**GOAL OF THE EXERCISE**
From the first line to the last, write out the material verbatim.
--- --- ---
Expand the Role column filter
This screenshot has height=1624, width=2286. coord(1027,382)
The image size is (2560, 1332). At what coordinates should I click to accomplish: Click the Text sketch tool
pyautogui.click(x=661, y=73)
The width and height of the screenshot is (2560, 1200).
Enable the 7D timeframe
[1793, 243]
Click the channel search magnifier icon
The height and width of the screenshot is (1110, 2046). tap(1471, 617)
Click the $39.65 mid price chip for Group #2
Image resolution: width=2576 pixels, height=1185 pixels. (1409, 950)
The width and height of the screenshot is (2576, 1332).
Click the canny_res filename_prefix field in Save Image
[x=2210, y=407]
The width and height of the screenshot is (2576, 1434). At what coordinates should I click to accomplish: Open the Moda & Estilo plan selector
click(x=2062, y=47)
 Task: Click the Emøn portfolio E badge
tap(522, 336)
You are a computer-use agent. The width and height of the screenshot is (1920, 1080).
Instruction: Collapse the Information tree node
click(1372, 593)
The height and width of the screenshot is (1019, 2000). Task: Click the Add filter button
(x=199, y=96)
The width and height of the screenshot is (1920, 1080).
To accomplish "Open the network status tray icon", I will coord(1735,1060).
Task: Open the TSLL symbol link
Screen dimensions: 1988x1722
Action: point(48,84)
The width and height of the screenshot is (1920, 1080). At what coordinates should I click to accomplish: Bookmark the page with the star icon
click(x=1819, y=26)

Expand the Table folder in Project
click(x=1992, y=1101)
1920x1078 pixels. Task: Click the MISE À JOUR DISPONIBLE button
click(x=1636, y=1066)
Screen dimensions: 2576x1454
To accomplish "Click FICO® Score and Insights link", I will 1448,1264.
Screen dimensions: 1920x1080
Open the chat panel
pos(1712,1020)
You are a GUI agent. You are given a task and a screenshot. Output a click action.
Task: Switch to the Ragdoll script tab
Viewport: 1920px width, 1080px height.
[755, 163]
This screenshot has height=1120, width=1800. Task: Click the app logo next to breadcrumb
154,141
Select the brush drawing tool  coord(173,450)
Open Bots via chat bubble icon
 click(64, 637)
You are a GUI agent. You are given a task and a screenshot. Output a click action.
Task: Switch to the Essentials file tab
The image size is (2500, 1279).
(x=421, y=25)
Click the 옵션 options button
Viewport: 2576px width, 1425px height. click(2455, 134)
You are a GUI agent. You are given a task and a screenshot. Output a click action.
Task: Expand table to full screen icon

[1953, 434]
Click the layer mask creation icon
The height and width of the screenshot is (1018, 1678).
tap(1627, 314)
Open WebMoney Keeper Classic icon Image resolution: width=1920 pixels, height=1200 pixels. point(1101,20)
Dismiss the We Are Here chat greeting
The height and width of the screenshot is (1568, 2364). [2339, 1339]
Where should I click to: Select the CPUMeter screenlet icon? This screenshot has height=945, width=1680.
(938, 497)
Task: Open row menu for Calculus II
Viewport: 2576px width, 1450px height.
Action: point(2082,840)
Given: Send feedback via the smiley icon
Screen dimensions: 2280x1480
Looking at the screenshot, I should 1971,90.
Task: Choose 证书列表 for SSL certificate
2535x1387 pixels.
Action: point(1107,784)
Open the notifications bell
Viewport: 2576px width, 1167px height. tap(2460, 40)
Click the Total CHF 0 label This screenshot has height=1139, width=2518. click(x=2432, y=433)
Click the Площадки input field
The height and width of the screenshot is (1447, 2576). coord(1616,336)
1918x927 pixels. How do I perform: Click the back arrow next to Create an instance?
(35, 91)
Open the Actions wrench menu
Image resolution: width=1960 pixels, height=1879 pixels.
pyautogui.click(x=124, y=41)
--- --- ---
**TASK SOLUTION**
Expand the Role column filter
This screenshot has height=1624, width=2286. coord(1027,382)
The image size is (2560, 1332). At what coordinates should I click to accomplish: Click the Text sketch tool
pyautogui.click(x=661, y=73)
The width and height of the screenshot is (2560, 1200).
Enable the 7D timeframe
[1793, 243]
Click the channel search magnifier icon
The height and width of the screenshot is (1110, 2046). tap(1471, 617)
Click the $39.65 mid price chip for Group #2
Image resolution: width=2576 pixels, height=1185 pixels. (1409, 950)
The width and height of the screenshot is (2576, 1332).
Click the canny_res filename_prefix field in Save Image
[x=2210, y=407]
The width and height of the screenshot is (2576, 1434). At what coordinates should I click to accomplish: Open the Moda & Estilo plan selector
click(x=2062, y=47)
 Task: Click the Emøn portfolio E badge
tap(522, 336)
You are a computer-use agent. The width and height of the screenshot is (1920, 1080).
Instruction: Collapse the Information tree node
click(1372, 593)
The height and width of the screenshot is (1019, 2000). Task: Click the Add filter button
(x=199, y=96)
The width and height of the screenshot is (1920, 1080).
To accomplish "Open the network status tray icon", I will coord(1735,1060).
Task: Open the TSLL symbol link
Screen dimensions: 1988x1722
Action: point(48,84)
The width and height of the screenshot is (1920, 1080). At what coordinates should I click to accomplish: Bookmark the page with the star icon
click(x=1819, y=26)

Expand the Table folder in Project
click(x=1992, y=1101)
1920x1078 pixels. Task: Click the MISE À JOUR DISPONIBLE button
click(x=1636, y=1066)
Screen dimensions: 2576x1454
To accomplish "Click FICO® Score and Insights link", I will 1448,1264.
Screen dimensions: 1920x1080
Open the chat panel
pos(1712,1020)
You are a GUI agent. You are given a task and a screenshot. Output a click action.
Task: Switch to the Ragdoll script tab
Viewport: 1920px width, 1080px height.
[755, 163]
This screenshot has height=1120, width=1800. Task: Click the app logo next to breadcrumb
154,141
Select the brush drawing tool  coord(173,450)
Open Bots via chat bubble icon
 click(64, 637)
You are a GUI agent. You are given a task and a screenshot. Output a click action.
Task: Switch to the Essentials file tab
The image size is (2500, 1279).
(x=421, y=25)
Click the 옵션 options button
Viewport: 2576px width, 1425px height. click(2455, 134)
You are a GUI agent. You are given a task and a screenshot. Output a click action.
Task: Expand table to full screen icon

[1953, 434]
Click the layer mask creation icon
The height and width of the screenshot is (1018, 1678).
tap(1627, 314)
Open WebMoney Keeper Classic icon Image resolution: width=1920 pixels, height=1200 pixels. point(1101,20)
Dismiss the We Are Here chat greeting
The height and width of the screenshot is (1568, 2364). [2339, 1339]
Where should I click to: Select the CPUMeter screenlet icon? This screenshot has height=945, width=1680.
(938, 497)
Task: Open row menu for Calculus II
Viewport: 2576px width, 1450px height.
Action: point(2082,840)
Given: Send feedback via the smiley icon
Screen dimensions: 2280x1480
Looking at the screenshot, I should 1971,90.
Task: Choose 证书列表 for SSL certificate
2535x1387 pixels.
Action: point(1107,784)
Open the notifications bell
Viewport: 2576px width, 1167px height. tap(2460, 40)
Click the Total CHF 0 label This screenshot has height=1139, width=2518. click(x=2432, y=433)
Click the Площадки input field
The height and width of the screenshot is (1447, 2576). coord(1616,336)
1918x927 pixels. How do I perform: Click the back arrow next to Create an instance?
(35, 91)
Open the Actions wrench menu
Image resolution: width=1960 pixels, height=1879 pixels.
pyautogui.click(x=124, y=41)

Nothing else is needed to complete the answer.